With his face pressed against the floor he could just make out a veiled and blindfolded figure seated on the throne a few metres from him. As it came into focus the blindfold was ripped off and he realized it was Katya. She looked at him without recognition, and then her eyes widened in horror at his appearance. He gave her his best effort at a smile.

 

What happened next sent a chill of helplessness through him. A short, stocky figure came into view, wearing the standard black overall but clearly identifiable as a woman. She held a vicious curved knife of Arab design against Katya’s throat, then slowly trailed it towards her midriff. Katya shut her eyes but the whites of her knuckles showed where her hands gripped the throne.

 

“If I had my way we would end this now.” Costas could just make out the Russian words spat into Katya’s face. “And I will have my way.
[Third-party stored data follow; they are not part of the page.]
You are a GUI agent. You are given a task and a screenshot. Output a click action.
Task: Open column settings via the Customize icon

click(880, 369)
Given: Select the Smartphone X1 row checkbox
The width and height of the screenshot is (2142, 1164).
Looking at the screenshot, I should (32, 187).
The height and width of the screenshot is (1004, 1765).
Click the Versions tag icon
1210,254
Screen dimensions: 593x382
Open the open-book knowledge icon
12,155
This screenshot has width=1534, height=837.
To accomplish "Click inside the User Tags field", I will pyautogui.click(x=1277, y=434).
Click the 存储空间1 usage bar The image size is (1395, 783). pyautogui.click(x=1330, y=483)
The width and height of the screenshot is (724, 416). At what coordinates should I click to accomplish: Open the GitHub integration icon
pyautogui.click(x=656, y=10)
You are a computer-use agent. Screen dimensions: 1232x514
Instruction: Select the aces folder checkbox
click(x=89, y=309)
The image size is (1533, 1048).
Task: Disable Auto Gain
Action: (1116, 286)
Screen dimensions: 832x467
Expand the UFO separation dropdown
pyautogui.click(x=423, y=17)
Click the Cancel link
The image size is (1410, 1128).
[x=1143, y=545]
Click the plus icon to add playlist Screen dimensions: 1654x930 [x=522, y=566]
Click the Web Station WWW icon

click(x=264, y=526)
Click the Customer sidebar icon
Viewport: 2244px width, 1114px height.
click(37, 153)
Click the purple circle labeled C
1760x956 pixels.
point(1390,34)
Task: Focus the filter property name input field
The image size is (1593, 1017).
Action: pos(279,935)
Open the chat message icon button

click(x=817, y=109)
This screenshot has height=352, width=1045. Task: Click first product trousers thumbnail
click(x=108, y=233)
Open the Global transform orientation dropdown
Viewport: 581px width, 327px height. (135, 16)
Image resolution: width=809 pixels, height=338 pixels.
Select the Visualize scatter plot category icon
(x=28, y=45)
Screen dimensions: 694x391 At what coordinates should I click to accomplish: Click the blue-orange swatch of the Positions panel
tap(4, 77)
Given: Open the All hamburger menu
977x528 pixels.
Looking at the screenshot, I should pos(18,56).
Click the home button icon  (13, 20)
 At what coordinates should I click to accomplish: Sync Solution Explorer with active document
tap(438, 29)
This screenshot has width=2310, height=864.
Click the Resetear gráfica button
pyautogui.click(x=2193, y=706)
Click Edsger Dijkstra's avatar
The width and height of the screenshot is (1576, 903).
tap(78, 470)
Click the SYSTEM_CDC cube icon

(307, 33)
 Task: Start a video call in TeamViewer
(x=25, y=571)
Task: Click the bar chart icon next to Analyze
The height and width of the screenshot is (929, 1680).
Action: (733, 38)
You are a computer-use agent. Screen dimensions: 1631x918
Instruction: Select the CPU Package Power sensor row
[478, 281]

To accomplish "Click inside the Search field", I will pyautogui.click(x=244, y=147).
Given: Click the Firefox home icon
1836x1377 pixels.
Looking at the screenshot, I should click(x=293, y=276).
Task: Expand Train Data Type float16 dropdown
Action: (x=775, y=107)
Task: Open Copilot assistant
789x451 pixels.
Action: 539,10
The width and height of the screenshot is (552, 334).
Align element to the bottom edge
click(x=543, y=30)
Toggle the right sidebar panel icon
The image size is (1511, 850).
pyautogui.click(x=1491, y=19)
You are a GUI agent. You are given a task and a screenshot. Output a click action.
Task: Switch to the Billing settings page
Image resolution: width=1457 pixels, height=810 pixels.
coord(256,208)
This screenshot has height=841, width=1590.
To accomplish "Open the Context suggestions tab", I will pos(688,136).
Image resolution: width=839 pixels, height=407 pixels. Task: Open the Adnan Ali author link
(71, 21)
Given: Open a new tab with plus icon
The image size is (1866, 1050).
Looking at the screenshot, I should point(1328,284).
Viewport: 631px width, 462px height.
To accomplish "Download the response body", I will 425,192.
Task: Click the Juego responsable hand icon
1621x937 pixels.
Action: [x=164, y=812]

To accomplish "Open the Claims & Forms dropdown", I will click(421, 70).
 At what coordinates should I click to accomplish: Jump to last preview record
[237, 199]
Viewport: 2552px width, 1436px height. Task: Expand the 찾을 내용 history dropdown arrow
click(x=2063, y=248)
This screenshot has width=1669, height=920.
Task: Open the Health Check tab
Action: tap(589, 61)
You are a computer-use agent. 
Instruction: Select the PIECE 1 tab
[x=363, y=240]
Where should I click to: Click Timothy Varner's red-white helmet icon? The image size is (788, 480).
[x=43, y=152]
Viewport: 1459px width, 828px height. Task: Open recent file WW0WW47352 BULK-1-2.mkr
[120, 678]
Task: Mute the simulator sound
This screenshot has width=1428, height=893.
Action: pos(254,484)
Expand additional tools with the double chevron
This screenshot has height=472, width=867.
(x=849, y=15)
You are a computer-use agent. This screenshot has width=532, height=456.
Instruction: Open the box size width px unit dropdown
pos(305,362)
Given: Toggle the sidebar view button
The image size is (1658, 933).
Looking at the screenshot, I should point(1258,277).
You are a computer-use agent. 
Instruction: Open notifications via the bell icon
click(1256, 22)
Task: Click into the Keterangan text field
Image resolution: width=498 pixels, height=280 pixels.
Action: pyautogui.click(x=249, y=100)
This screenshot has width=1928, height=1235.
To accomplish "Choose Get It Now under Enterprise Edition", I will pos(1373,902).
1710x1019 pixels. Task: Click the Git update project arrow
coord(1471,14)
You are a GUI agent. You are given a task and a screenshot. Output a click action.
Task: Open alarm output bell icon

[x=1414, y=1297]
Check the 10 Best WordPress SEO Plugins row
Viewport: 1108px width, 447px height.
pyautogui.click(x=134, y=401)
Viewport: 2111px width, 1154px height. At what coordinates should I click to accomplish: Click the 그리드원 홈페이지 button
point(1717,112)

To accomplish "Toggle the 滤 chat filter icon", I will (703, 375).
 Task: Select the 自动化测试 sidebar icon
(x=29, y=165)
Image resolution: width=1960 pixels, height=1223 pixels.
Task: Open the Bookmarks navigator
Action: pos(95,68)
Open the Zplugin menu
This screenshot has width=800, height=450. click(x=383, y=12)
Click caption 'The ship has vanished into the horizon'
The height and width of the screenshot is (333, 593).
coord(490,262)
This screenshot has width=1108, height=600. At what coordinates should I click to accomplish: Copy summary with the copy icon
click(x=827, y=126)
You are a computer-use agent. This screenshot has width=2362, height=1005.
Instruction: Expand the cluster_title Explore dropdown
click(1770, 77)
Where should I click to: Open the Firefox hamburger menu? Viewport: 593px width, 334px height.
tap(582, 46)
That veil will be your shroud.”

 

With a sickening jolt Costas realized it was Olga. The drab, yet handsome woman he had seen on the helipad at Alexandria, whose voice he had heard so many times over the last hellish hours. She must be a monster. As Olga continued to taunt Katya, Costas struggled to raise himself but was brought down by a paralysing blow to the back.

 

There was a commotion at the edge of the chamber where sunlight streamed through the entranceway. With his one good eye Costas saw Aslan heaving into view, supported on either side by a black-clad figure. He shuffled down the steps until he stood panting and wheezing in front of Olga, waving away his two helpers impatiently.

 

For a second Costas caught Aslan’s eyes darting to and fro between the two women, a hint of doubt in his expression before he settled on Olga. At that moment Costas realized she was no mere minion, that she held more sway than Aslan could ever have acknowledged. Katya’s expression showed that she too knew the truth, that his megalomania had been stoked by another evil force that had twisted the last vestiges of fatherhood from him.

 

“You will leave now.” Aslan spoke in Russian to Olga. “Fly Vultura’s helicopter back to Abkhazia and contact our customer. I believe our merchandise will be ready for transport shortly.”

 

Olga casually swept the knife past Katya’s face as she turned and mounted the steps with the two men. She was shaking slightly, her lips trembling with the sick excitement of what she had nearly done. Costas stared in horror, marvelling at the malevolence that emanated from her.

 

After they had gone Aslan laboriously bent towards Costas, his face now a terrifying image of rage. He yanked Costas’ head up and held a pistol under his chin. Costas could smell his breath, like stale meat. His eyes were bloodshot and puffy, his skin oily and deadened. Costas recoiled, but returned Aslan’s gaze.

 

“Before you emerged yesterday I sent three of my men down the same tunnel,” Aslan hissed. “They have not returned. Where are they?”

 

Costas suddenly remembered the bubbles coming up from the volcanic vent in the final stretch of underwater passageway.

 

“Took a wrong turning, I guess.”

 

Aslan whipped the pistol across his face and Costas jerked back in agony, blood spattering over the throne.

 

“Then you will lead us the right way.” He waved the gun over the diving equipment now arrayed on the floor, then gestured towards the adjacent throne where Katya was struggling against two of his thugs. “Or my daughter will be initiated into the rites of sharia rather earlier than she might have expected.”